August 1, 2007 Mr. J. A. Stall Senior Vice President, Nuclear and Chief Nuclear Officer Florida Power and Light Company P.O. Box 14000 Juno Beach, Florida 33408-0420

SUBJECT:

ST. LUCIE NUCLEAR PLANT, UNIT 1 - SAFETY EVALUATION FOR RELIEF REQUEST NO. 27 REGARDING EXAMINATION METHODOLOGY OF REACTOR PRESSURE VESSEL FLANGE-TO-UPPER WELD (TAC NO. MD2955)

Dear Mr. Stall:

By a letter dated August 29, 2006, Florida Power and Light Company (the licensee) submitted Relief Request (RR) No. 27 for St. Lucie, requesting relief from reactor pressure vessel flange-to-upper shell weld examination techniques to more recent updated methodologies.

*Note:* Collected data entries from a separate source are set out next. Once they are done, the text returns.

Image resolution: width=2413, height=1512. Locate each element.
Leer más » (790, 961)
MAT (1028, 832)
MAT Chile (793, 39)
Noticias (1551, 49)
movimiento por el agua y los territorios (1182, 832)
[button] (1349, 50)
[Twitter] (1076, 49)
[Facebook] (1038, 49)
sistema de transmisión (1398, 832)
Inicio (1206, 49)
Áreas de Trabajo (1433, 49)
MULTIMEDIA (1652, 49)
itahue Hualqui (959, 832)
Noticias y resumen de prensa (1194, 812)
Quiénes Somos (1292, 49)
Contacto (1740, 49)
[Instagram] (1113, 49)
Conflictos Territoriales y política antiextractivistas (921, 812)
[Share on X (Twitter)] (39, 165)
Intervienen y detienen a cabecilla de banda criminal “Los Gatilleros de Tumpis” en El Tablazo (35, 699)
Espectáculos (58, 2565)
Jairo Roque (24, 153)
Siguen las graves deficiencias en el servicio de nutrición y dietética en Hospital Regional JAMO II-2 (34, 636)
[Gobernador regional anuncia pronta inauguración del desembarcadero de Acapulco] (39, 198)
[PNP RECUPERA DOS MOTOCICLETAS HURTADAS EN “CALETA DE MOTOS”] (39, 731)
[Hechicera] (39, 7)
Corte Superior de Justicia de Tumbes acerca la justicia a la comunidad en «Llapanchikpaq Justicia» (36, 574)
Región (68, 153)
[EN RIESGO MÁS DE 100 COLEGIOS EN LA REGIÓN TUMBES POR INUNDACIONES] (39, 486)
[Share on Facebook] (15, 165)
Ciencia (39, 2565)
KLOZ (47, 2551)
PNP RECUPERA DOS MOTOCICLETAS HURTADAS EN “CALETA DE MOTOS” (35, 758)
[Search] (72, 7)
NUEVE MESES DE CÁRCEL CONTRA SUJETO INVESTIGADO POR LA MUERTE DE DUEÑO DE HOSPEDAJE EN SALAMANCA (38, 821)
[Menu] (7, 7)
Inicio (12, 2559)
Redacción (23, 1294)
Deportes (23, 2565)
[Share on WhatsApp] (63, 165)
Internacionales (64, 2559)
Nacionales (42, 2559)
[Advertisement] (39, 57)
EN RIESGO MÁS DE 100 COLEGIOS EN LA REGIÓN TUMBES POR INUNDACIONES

The U.S. Nuclear Regulatory Commission (NRC) staff has reviewed the licensees proposed alternative and has concluded that pursuant to Title 10 of the Code Federal Regulation (10 CFR) Section 50.55a(a)(3)(i) it provides reasonable assurance of quality and safety.

Therefore, relief is granted pursuant to 10 CFR 50.55a(a)(3)(i) for the remainder of the third 10-year inservice inspection interval at St. Lucie, Unit 1, as the proposed alternative would provide an acceptable level of quality and safety.

Further details on the bases for the NRC staffs conclusions are contained in the enclosed safety evaluation. If you have any questions regarding this issue, please feel free to contact Brenda Mozafari at (301) 415-2020.

Sincerely,

/RA/

Thomas H. Boyce, Chief Plant Licensing Branch II-2 Division of Operating Reactor Licensing Office of Nuclear Reactor Regulation Docket No. 50-335

Enclosure:

Safety Evaluation cc w/enclosure: See next page

ML071860650 NRR-084 OFFICE PDII-2/NSPDP PDII-2/PM PDII-2/LA OGC PDII-2/SC NAME SAnderson/

BMozafari for BMozafari BClayton NLO MBaty TBoyce DATE 07/13/07 07/13/07 07/12/07 07/30/07 08/01/07

Enclosure SAFETY EVALUATION BY THE OFFICE OF NUCLEAR REACTOR REGULATION THIRD 10-YEAR INTERVAL INSERVICE INSPECTION REQUEST FOR RELIEF NO. 27 ST. LUCIE PLANT, UNIT 1 FLORIDA POWER AND LIGHT COMPANY DOCKET NUMBER 50-335

1.0 INTRODUCTION

The staff has reviewed and evaluated the information provided by Florida Power and Light Company (FPL, the licensee) in its letter dated August 29, 2006, which proposed its Third 10-Year Interval Inservice Inspection Program Plan Request for Relief (RR) No. 27 for St. Lucie Plant, Unit 1.

2.0 REGULATORY REQUIREMENTS Inservice inspection (ISI) of the American Society of Mechanical Engineers (ASME) Boiler and Pressure Vessel Code Class 1, 2, and 3 components is performed in accordance with Section XI of the ASME Code and applicable addenda as required by Title 10 Code of Federal Regulations (10 CFR) 50.55a(g), except where specific relief has been granted by the Nuclear Regulatory Commission (NRC) pursuant to 10 CFR 50.55a(g)(6)(i). It states in 10 CFR 50.55a(a)(3) that alternatives to the requirements of paragraph (g) may be used, when authorized by the NRC, if: (i) the proposed alternatives would provide an acceptable level of quality and safety or (ii) compliance with the specified requirements would result in hardship or unusual difficulty without a compensating increase in the level of quality and safety.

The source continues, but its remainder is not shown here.